日本の代表的な焼き物の産地〜今回は北陸地方の焼き物を紹介します。
九谷焼の名は、発祥の地である加賀国藩領の九谷村(現在:石川県加賀市)に由来します。九谷の地で陶石が発見され、領主前田家が磁器生産をはじめさせたと伝わっています。
百万石の富を象徴するかのような絢爛豪華な九谷焼の磁器の主原料は、鉄分の多い地元産の花坂陶石で、焼成すると青みがかるのが特徴です。九谷焼の素地の上では、絵付けがよりはっきりし、鮮やかに発色します。
江戸時代前期から続く九谷焼には、数々の伝統的なデザインや技法がありますが、中でも明治時代にかけてでてきた五彩(緑・黄・紫・紺青・赤)に金で絵付けした九谷庄三の「金襴手」という技法が九谷焼の主流となり、ジャパンクタニとして、世界的にも有名になりました。
その他、素地の余白を残さず塗りつぶし、緑や黄で器全体に彩色する「青手」、九谷五彩の色絵の具を自在に活用して、絵付けされたスタイル「色絵(五彩手)」など、印象的な九谷焼の絵付け様式の数々が発達しました。
九谷焼は時代やライフスタイルに応じて変化しつづけ、昭和時代後期から現代にかけては、伝統的な美術工芸品としての美に、現代芸術の要素を取り入れた「美術品」としての九谷焼作品が制作されるようになりました。
現代九谷をリードしたのは、中近東のエキゾチックなデザインや彫刻による飾り付けなどを取り入れて独自の作風を築いた、北出塔次郎・不二雄親子です。

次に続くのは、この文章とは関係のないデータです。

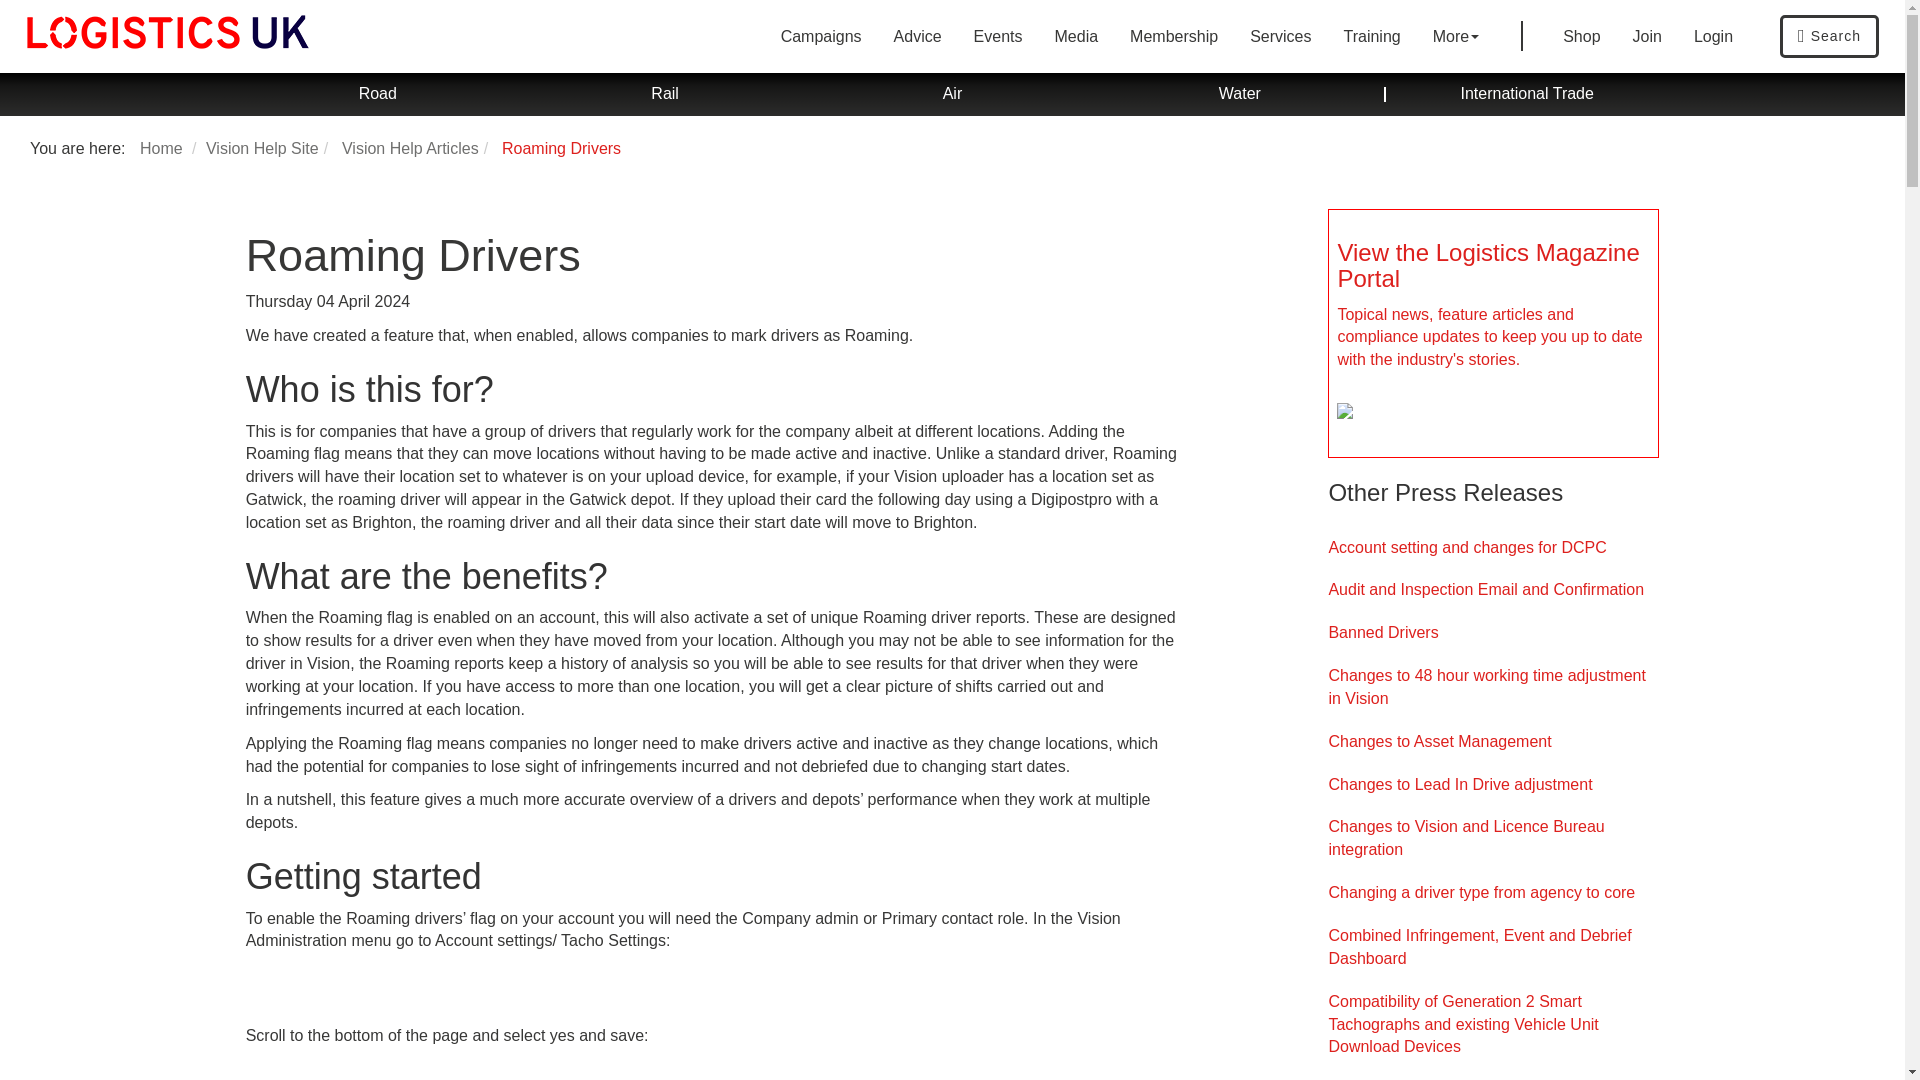 This screenshot has width=1920, height=1080. I want to click on Changes to 48 hour working time adjustment in Vision, so click(1493, 688).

また、色絵の具の濃淡による鮮やかな絵付けによる独自スタイルの九谷焼を完成させた三代徳田八十吉や、釉裏金彩の吉田美統は、人間国宝の認定を受けています。
【九谷焼の著名な作家】三代徳田八十吉 、吉田美統、二代浅蔵五十吉など
千家十職の茶碗師である楽家の手法を用いた「楽焼」とは、一般敵には、ろくろを使わずに手とへらだけで作った焼き物のことですが、大樋焼は、その楽焼の脇窯(楽家以外で楽焼を焼く窯の総称)です。日本各地に楽焼を手掛ける窯はありますが、楽家の技術を直接受け継ぐという意味では、現在ただひとつの由緒ある脇窯といえるでしょう。
江戸時代初期に加賀藩主五代前田綱紀は茶の文化を育てようと考え、茶堂として裏千家4代千宗家を招いた際に、茶碗師として同道した陶工が初代長左衛門です。
長左衛門は加賀で最良の陶土を探し求め、大樋村にそれを発見したことから大樋という姓をもらい、現在にまで続く名門となりました。
大樋焼は、緻密な土質に赤黄色の大樋飴釉をかけ、750〜850度の低温焼成で、渋い茶褐色の光沢ある器肌が特徴です。
シンプルな造形と渋さの中に光沢のある色使いが存在感を放つ大樋焼は、現代まで脈々と受け継がれ、現在は、文化勲章受賞者の十代大樋長左衛門が大樋陶冶斎を名乗り、長男・年雄が十一代を襲名しています。
※北陸地方のその他の焼き物には、福井県の越前焼、新潟県の無名異焼などがあります。